Apache Spark distributed processing framework offers significant advantages in terms of scalability and parallelism. In this work, when implementing the NTRU cryptography algorithm using Apache Spark, specific challenges arise in the encryption and decryption operations. One significant challenge is the communication overhead that arises when data is distributed, and processing is coordinated across multiple nodes. This overhead can impact system performance due to the frequent data exchanges involved in encryption and decryption operations. Experimental results indicate that the optimal number of PEs for achieving significant system performance improvement is twenty. Beyond this value, the gains in performance become negligible, considering the associated cost and size implications. Furthermore, distributing sensitive information introduces another challenge, namely security risks.

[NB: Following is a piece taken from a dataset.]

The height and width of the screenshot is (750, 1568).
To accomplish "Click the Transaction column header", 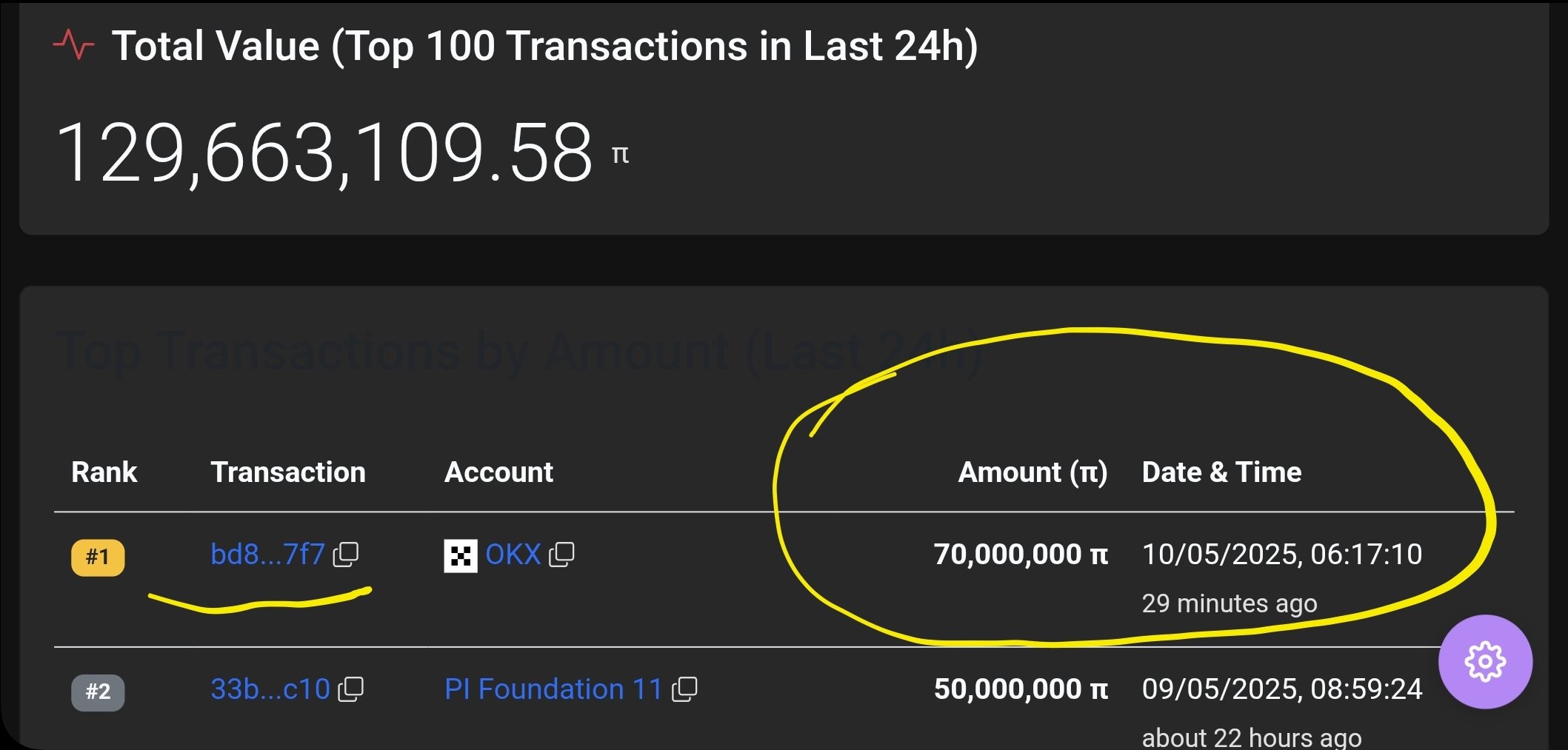I will 288,472.
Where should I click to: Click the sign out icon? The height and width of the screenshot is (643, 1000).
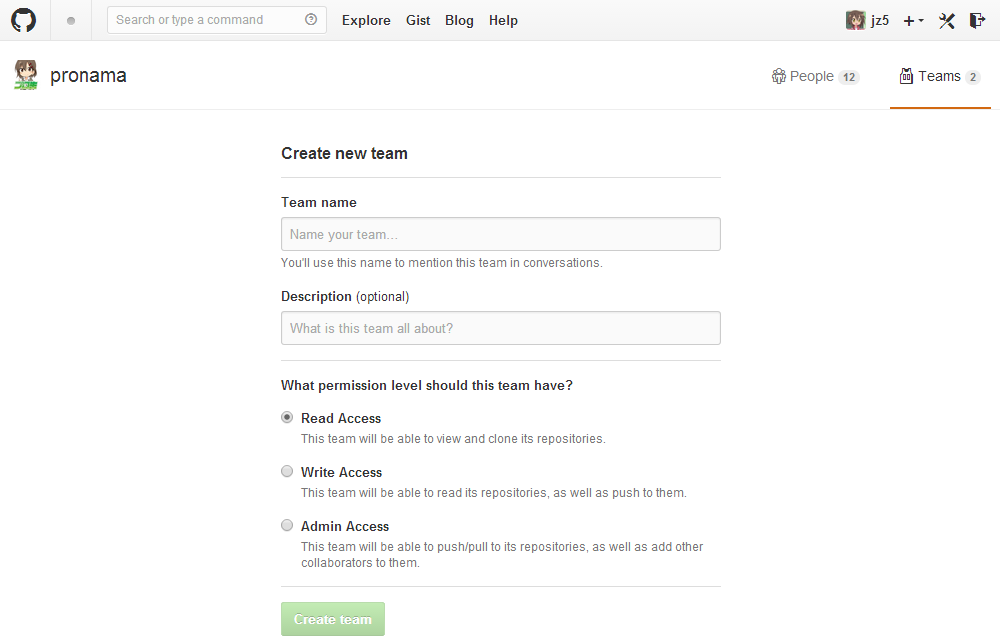[977, 20]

To address these challenges in the future, efforts should be directed toward refining communication protocols, enhancing security mechanisms, and developing encryption algorithms optimized for distributed processing. These advancements aim to mitigate overhead and achieve more efficient and secure distributed cryptography algorithms.

5. Conclusions

Public key cryptography can be considered one of the essential protocols in protecting the key exchange between two parties due to its ability to provide secure communication between these two parties. NTRU is a public key cryptographic algorithm that has become popular recently due to its ability to resist attacks from quantum computers. Polynomial multiplication is the core of many NTRU algorithms, such as NTRUEncrypt cryptography, since it contains a huge number of computational operations, which makes it preferable to be parallelized. In this work, a Parallel Post-Quantum NTRUEncrypt algorithm called PPQNTRUEncrypt is proposed. This algorithm uses the skills of parallel computing to speed up the NTRUEncrypt algorithm, by executing polynomial multiplication operations in parallel. Different parameter sets (N, q, p) are explored on a multiprocessor architecture using both analytical and Apache Spark platforms. The implementation results show that utilizing the PPQNTRUEncrypt algorithm enhanced the NTRUEncrypt algorithm by approximately 49.5%, 74.5%, 87.6%, 92.5%, 93.4%, and 94.5%, assuming that the number of processing elements is 2, 4, 8, 12, 16 and 20 respectively.

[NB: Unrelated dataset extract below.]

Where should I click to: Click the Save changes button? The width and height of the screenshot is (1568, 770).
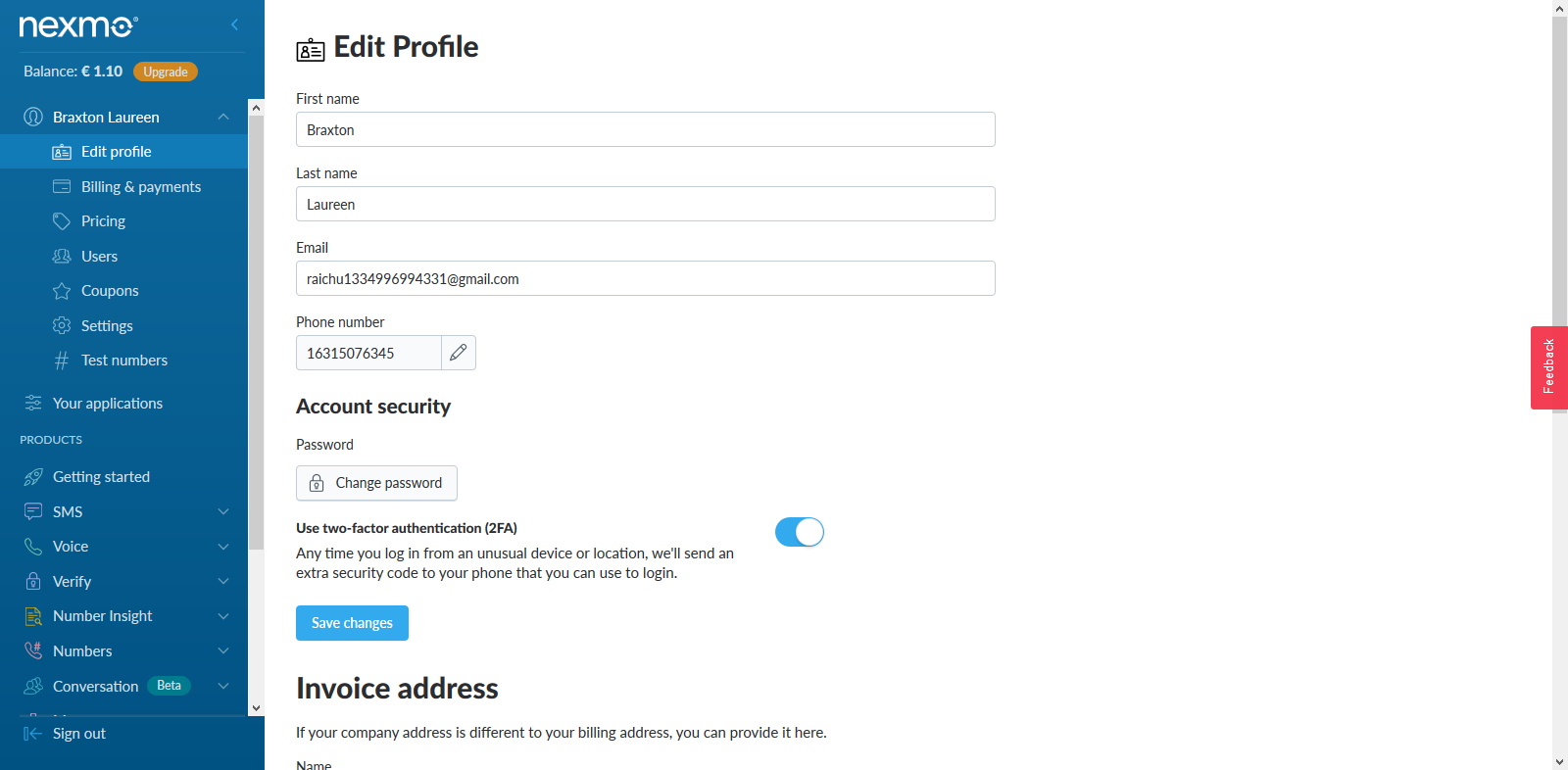352,623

For future research, we can explore the application of our model to other lattice-based cryptographic protocols. Since the primary focus of our paper is to expedite polynomial multiplication—a core operation in all lattice-based cryptosystems, including LWE and Ring LWE. Another aspect of improvement is to investigate the security risks associated with both serial and parallel implementations of lattice-based cryptographic protocols.